Auf die selbe Art ging es weiter und obwohl der Moderator versuchte, Spannung zu erzeugen und jede Band gebührend gefeiert und mit Preisen ausgestattet wurde, waren die letzten fünf Plätze für Teddy weder überraschend noch spannend.
Erst als die Band, die tatsächlich als letztes gespielt hatte, ihren fünften Platz entgegennahmen, fing Teddy an, wieder aufgeregt zu werden. Innerlich rechnete er damit, jetzt als nächstes den verdienten vierten Platz in Empfang zu nehmen.

Zu seiner Überraschung waren es weder die „Screaming Overlords“ noch „Medeas Cauldron“ und auch nicht die „Creatures from the Abyss“ die nach vorne gebeten wurden, sondern die andere Band, die letztes Jahr noch erfolgreich den zweiten Platz gestürmt hatte.
Teddy konnte den Jungs die Enttäuschung förmlich ansehen, aber dennoch fiel ihm ein Stein vom Herzen, als der Moderator noch einmal bestätigte, dass das Finale von Teddys Wunschkandidaten bestritten würde.
Es wurde jeweils ein Repräsentant der drei Bands nach vorne gerufen, die jetzt ihren Startplatz im Finale auslosen sollten. Zu Teddys Erleichterung sicherte ihre Bandleaderin Alise ihnen den mittleren Platz. Nicht das Beste, aber auch nicht die Ersten.
Das harte Los fiel den „Screaming Overlords“ zu.
Es wurden noch Tüten mit den Preisen für die Finalisten verteilt und dann wurden alle wieder hinter die Bühne gebeten, um sich vorzubereiten.

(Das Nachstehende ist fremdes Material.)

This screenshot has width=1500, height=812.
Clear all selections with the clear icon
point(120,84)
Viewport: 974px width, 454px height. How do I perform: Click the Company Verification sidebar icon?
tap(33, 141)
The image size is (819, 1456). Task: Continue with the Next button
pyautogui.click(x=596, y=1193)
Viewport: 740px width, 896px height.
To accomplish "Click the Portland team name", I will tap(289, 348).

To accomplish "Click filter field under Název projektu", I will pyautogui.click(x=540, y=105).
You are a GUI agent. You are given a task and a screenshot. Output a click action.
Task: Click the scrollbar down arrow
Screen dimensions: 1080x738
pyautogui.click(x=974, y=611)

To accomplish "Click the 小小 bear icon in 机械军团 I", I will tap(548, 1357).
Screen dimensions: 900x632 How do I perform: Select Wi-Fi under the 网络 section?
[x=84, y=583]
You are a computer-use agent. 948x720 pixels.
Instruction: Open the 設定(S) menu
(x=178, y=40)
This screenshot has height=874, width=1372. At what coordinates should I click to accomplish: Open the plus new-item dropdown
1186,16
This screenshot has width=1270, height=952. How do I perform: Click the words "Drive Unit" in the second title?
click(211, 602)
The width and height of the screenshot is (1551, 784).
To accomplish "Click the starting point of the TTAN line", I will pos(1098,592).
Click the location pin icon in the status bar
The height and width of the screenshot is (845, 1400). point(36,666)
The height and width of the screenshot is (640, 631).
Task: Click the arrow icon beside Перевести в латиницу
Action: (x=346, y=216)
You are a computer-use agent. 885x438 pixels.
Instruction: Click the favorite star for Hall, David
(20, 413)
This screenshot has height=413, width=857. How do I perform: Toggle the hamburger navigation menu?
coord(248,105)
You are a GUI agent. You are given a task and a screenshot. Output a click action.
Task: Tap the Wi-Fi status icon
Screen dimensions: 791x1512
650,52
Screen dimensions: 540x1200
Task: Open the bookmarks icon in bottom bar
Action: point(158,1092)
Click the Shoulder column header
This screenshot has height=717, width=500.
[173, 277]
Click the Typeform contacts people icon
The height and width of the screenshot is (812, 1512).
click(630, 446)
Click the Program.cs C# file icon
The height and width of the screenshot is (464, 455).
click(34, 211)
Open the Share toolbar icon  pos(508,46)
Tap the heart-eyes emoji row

Nachdem sie die Geschenktüten in der Umkleide abgelegt, ihr Outfit erneut überprüft hatten, zogen die Bandmitglieder mit mulmigem, aber auch aufgeregtem Gefühl mit ihrem Equipment zurück hinter die Bühne, wo sie auf die anderen beiden Bands trafen.
Die Mitglieder von den „Creatures from the Abyss“ scherzten fröhlich herum und steckten Teddy mit guter Laune an. Er bemerkte auch, dass sich die Anspannung der anderen löste, so dass es für Teddy schon ein Gewinn war, mit den netten Bandmitgliedern der Konkurrenz in Kontakt gekommen zu sein.
Auch ein paar Mitglieder der „Screaming Overlords“ zeigten sich erstaunlich solidarisch und ließen sich auf kleine Gespräche und Scherze ein. Es fand schon fast so etwas wie eine kleine Verbrüderung hinter der Bühne statt, die Teddy sehr froh stimmte.
Seine Nervosität fiel von ihm ab und es blieb nur der Spaß an dem gemeinsamen Erlebnis.

Erneut lieferten die „Screaming Overlords“ eine gute Show ab, auch wenn ihr Song sich nicht wirklich stark von ihrem ersten unterschied. Dennoch erzeugten sie einen lauten Schwall von Begeisterung.
Selbstbewusst stolzierten Marc-André und Adolpho von der Bühne und zogen sich mit ihren Sängerinnen nebst Schlagzeuger zurück, während der Rest noch hinter der Bühne blieb, um mit ihren Konkurrenten „mitzufiebern“.

Der Moderator kündigte die zweiten Kandidaten an und Teddy enterte mit seinen Freunden die Bühne. Mit viel Spaß und Spielfreude lieferten sie ihren zweiten Song ab.
Mittlerweile war es Teddy auch egal. Er hatte einfach Spaß und spürte die Freude, die ihm das gemeinsame Spielen mit seinen besten Freunden machte. Strahlend verließ er die Bühne und kümmerte sich nicht um die Höhe des Applauses.
Die Bestätigungen der anderen Musiker, die ihnen auf die Schultern klopften, waren ihm in dem Moment weitaus mehr wert.

Natürlich blieb er, wie der Rest seiner Freunde, hinter der Bühne, um den „Creatures from the Abyss“ zuhören und sie zu unterstützen und er wurde mit einer tollen Show belohnt. Der Song war großartig.
Gemeinsam gingen die Mitglieder der drei Bands nach oben auf die Empore, nachdem auch dieser Song gespielt war, um sich zu erfrischen und auf das Endergebnis zu warten.